Automatic Submission Time Fusion and Automatic Threading

These two features are independent but complementary. So far, we have discussed them in isolation of each other as using one does not require knowledge of the other. This was a deliberate design decision on our part: it greatly simplifies their interfaces. We also designed them so that if you changed one but not the other, the other would still do a reasonable thing. For example, if you change your fusion so that you get many more PEs, automatic threading is likely to use less threads.

For fusion, the available options are:

  • manual: You specify how many PEs you want through the fusionTargetPeCount option.
  • automatic: The default, which automatically determines the appropriate number of PEs for your application at submission time.
  • legacy: Reverts back to the pre-4.2 fusion behavior where operators are in their own PE by default, and are only fused together when explicitly requested.
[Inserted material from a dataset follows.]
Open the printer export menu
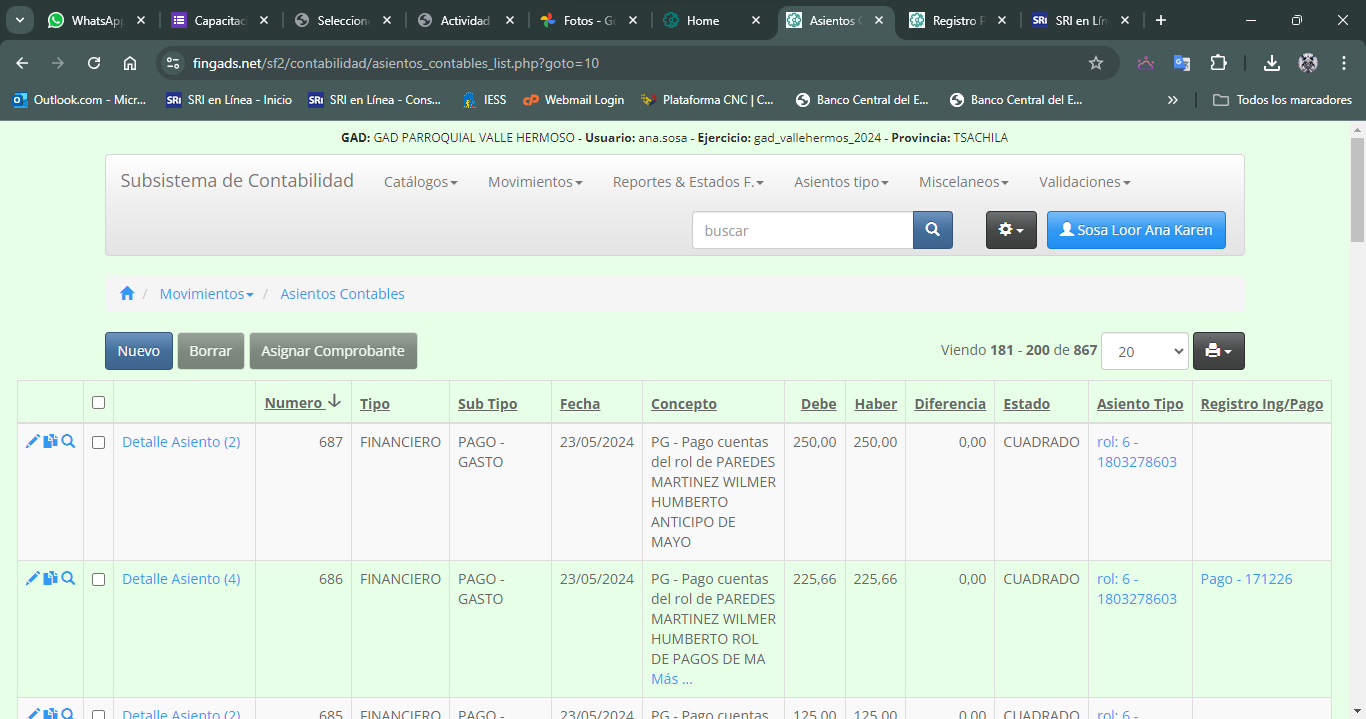 pos(1218,351)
For threading models, the available options are:

  • manual: You have to manually add threads; best for low-latency and if you know exactly where threads should go.
  • dynamic: The PE automatically adds threads, and any thread can execute any operator; best for high throughput and when you’re unsure where threads should go and how many are best.
  • dedicated: A threaded port in front of every operator input port in the PE; best for high throughput when you know the number of operators in the PE will be less than the number of available logical cores on the system.
  • automatic: The default, which chooses between manual and dynamic at PE startup.
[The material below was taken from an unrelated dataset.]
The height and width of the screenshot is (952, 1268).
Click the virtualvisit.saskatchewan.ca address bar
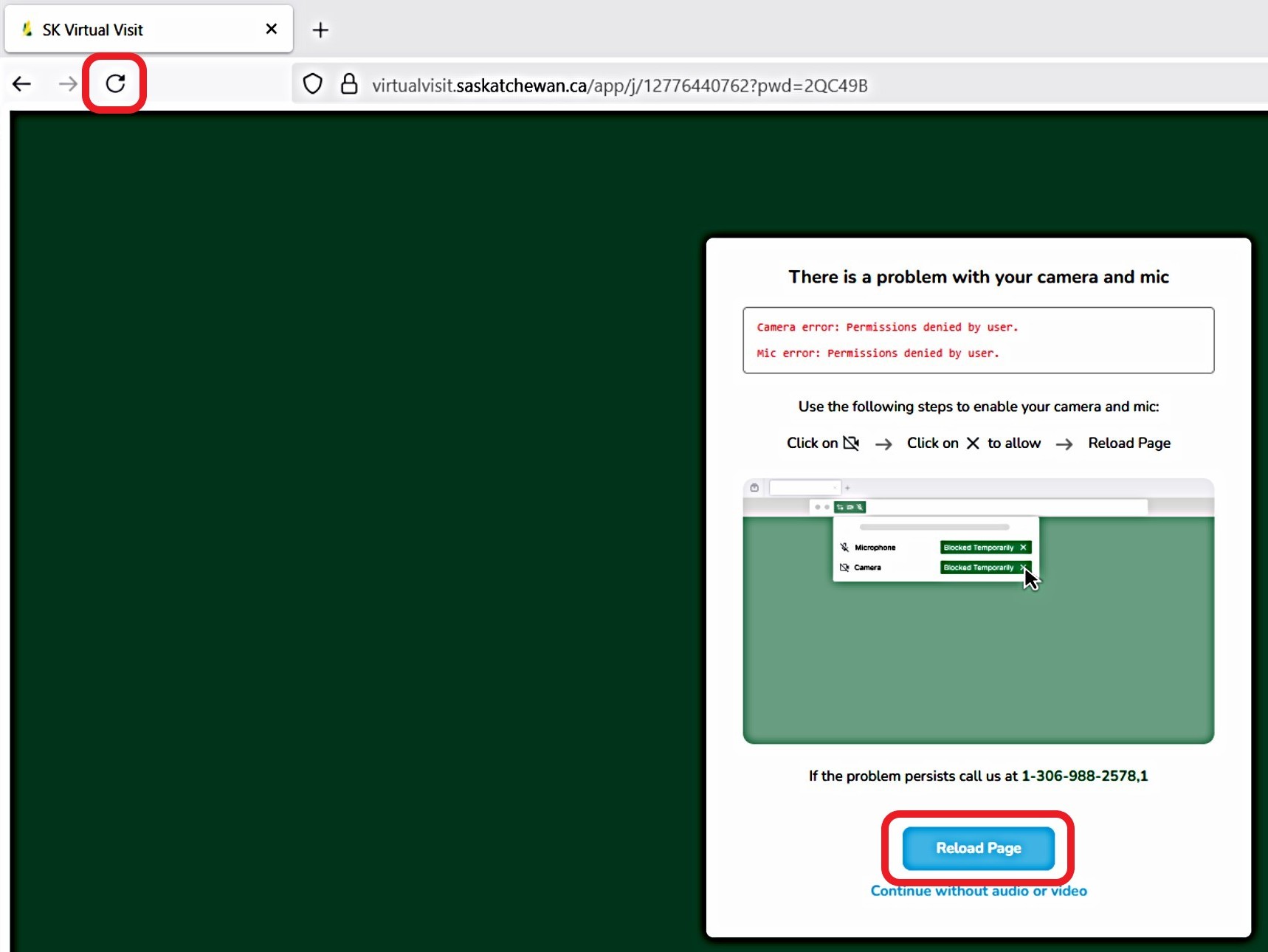[620, 86]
In the post Optimizing Streams Applications, we presented a set of slides that walks you through how to perform fusion and threading optimizations to improve your application’s performance. This post explains how Streams 4.2 now performs that fusion and threading automatically, and how to modify the default behavior. If you choose legacy fusion mode and the manual threading model, then the old lessons still apply for manually optimizing your application. But the point of these new features is that most of the lessons are now applied automatically by Streams (including compiling with optimizations on).

We chose the defaults for both features knowing the default behavior of the other. Submission time fusion defaults to automatically making about one PE per host. We chose this default because if two operators exist on the same host, it’s more efficient for them to communicate from inside of the same PE than across PEs. But, before Streams 4.2, using very few PEs and not adding threaded ports in the right places could greatly limit parallelism and overall throughput. As a consequence, we made automatic threading the default, so that applications which consist of a small number of PEs with a large number of operators will still take advantage of the available parallelism.
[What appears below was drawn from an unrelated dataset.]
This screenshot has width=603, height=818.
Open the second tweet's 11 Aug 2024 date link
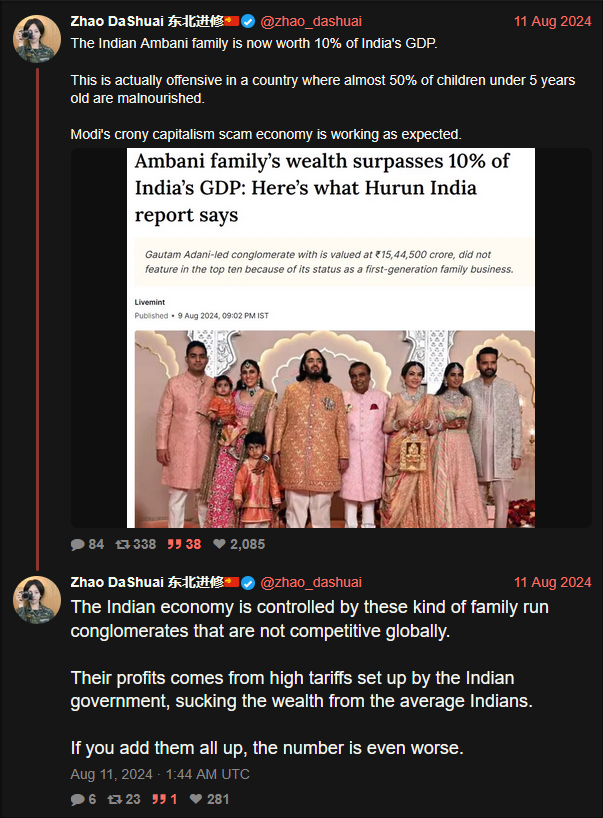552,583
We had two goals with these features. First, we wanted to achieve good performance by default by automatically fusing and threading applications based on the systems they were deployed to. Second, we wanted to provide you with controls that allow you to use the default as a baseline, and then make small changes to that baseline to further improve performance. While you can pay attention to just fusion or just threading for incremental performance gains, fully optimizing your application will require taking into account both fusion and threading. Streams 4.2 makes this process easier by providing direct controls that allow you to specify the number of PEs in your application, and how threads will execute operators.